Come seconda peculiarità, l'A. – creando un'inclusione che abbraccia tutto il saggio (kenosis e pleroma, pp. 24-28; kenosis e pleroma, pp. 190-195) – presenta una declinazione ecclesiologica della comprensione kenotica-pleromatica del mistero cristiano e la domanda che costituisce il titolo riceve così una risposta affermativa argomentata (pp. 145-148). «La cattolicità di Dio si manifesta nella sua capacità di ammettere in se stesso una tensione ineluttabile. Infatti, secondo la convinzione cristiana il Figlio incarnato rimarrà per sempre essere umano. [...] Viene alla luce quindi la legge fondamentale di una cattolicità plurale o determinata in modo plurale [...]. Una cattolicità plurale, pensata più profondamente, deve rendere capace la chiesa di rendere la molteplicità di comportamenti spirituali e di religioni umane una componente della propria dimensione, senza privarle del loro carattere alternativo» (p. 146).
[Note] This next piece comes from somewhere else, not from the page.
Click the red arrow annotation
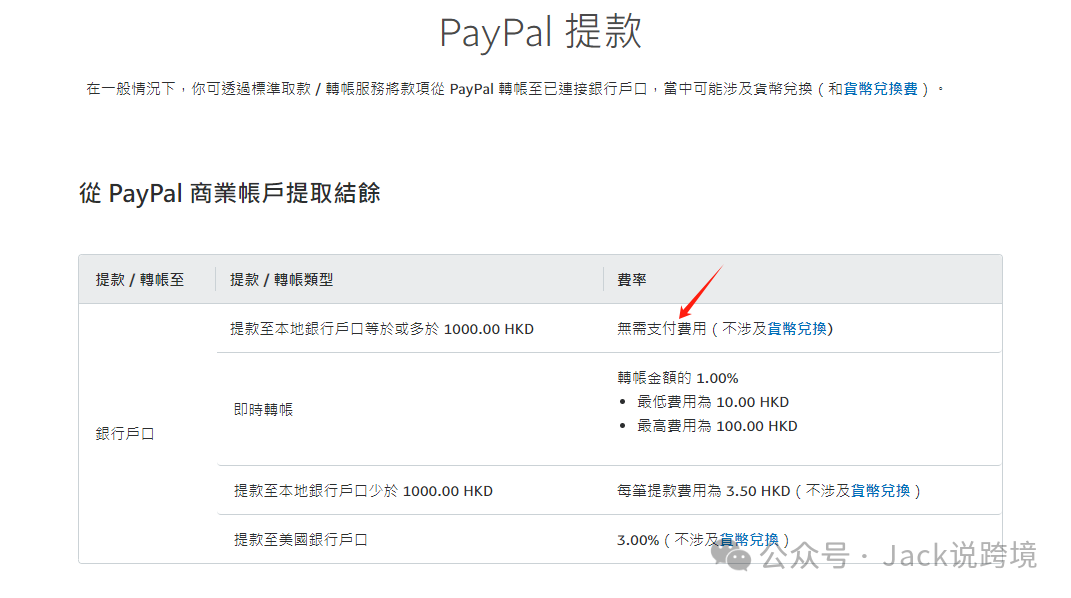The height and width of the screenshot is (598, 1071). click(699, 292)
Ancora, «una cattolicità consapevole della pluralità nasce quando cristiane e cristiani, in forza della fidatezza dell'universale volontà salvifica di Dio garantita dal Logos incarnato, recuperano questa molteplicità in Dio in modo che essa si estenda alla totalità della noosfera umana dotata in senso trascendentale e non rinunciin nessun caso a essere solidale con essa. L'espressione di questa solidarietà si chiama dialogo»(p. 147).
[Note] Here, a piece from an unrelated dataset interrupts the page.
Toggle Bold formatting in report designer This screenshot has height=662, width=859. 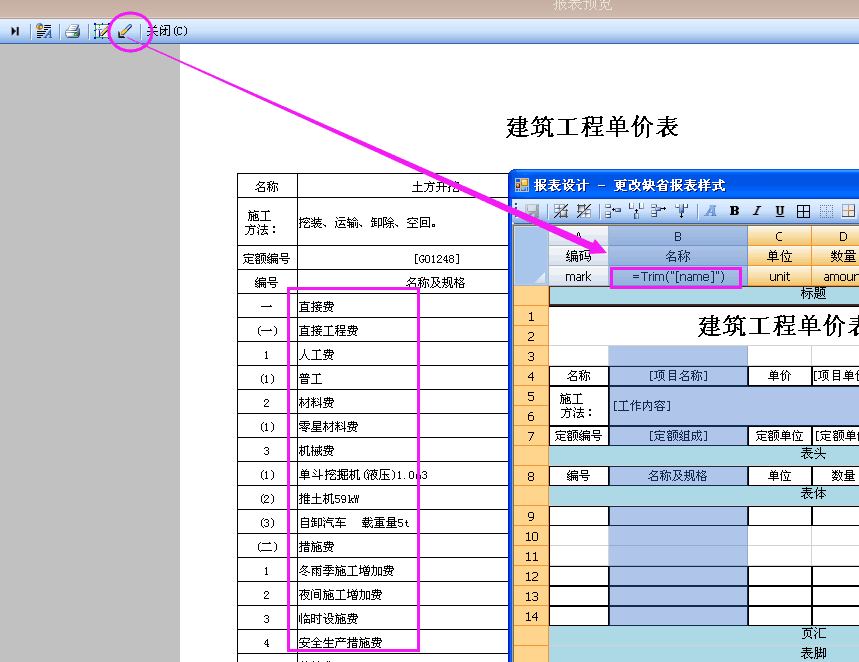click(734, 211)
La declinazione kenotica della verità del Dio di Gesù Cristo diviene il criterio fondamentale che regola la comprensione dell'universalità della salvezza e della missione della Chiesa e partendo da questo l'A. perora appassionatamente con espressioni molto vivide – «lgnorantia religionum ignorantia Christi»(p. 198) – la causa del dialogo interreligioso «locus theologicus per il processo dogmatico della conoscenza» (p. 114), poiché «i cristiani hanno bisogno della saggezza degli altri per comprendere più profondamente ciò che in Cristo è stato detto effettivamente al mondo» (p. 129). Infatti «come espressioni di co-uomini del Lògos incarnato, le religioni illuminano ciò che di desiderio di Dio e di sapere su Dio è celato nel simbolo religioso “uomo”» (p. 194). Di conseguenza, «La missione è anzitutto pro-esistenza» (p. 160) e «l'annuncio dialogico avviene in modo diaconale: in forma altruistica» (p. 179), poiché «la pretesa cristiana di annunciare un'ultima verità è una pretesa diaconale, che ha la sua misura nella croce di Gesù» (p. 181).
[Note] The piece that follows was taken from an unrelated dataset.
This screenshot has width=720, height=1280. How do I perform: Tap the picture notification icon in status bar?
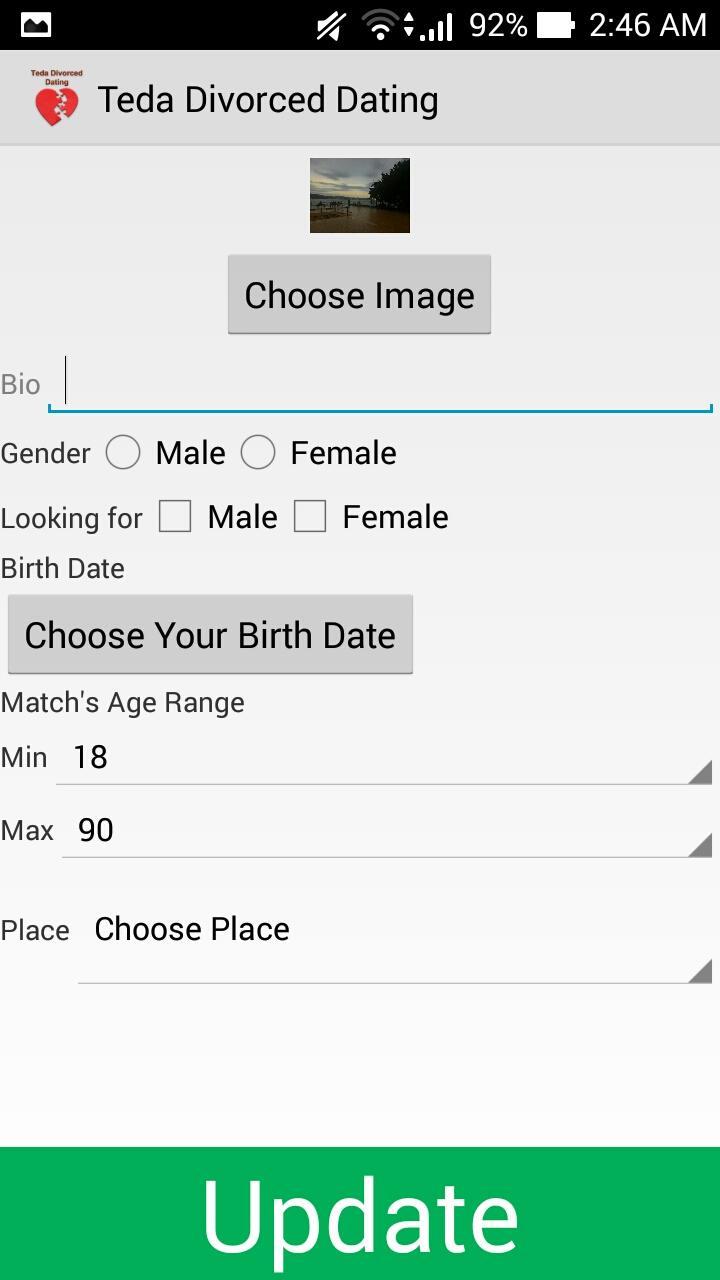(36, 25)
Nel dibattito, un po' stanco, della teologia delle religioni, la proposta di Stubenrauch rilancia vigorosamente una visione complessiva totalmente condivisibile e pertinente oltre le «classiche etichette» ormai logore di modelli e paradigmi (inclusivismo, pluralismo...). Una proposta brevemente accennata, ma a nostro avviso del tutto inverosimile e un po' in contraddizione con la stessa idea centrale dell'A. è quella del «dialogo interreligionale anziché interreligioso» (pp. 186-187) dove l'A. afferma che «l'incontro delle religioni avviene da sistema a sistema» (p. 181), mentre l'unica realtà è che l'incontro avvenga sempre e solo tra persone, mai tra sistemi e «religioni».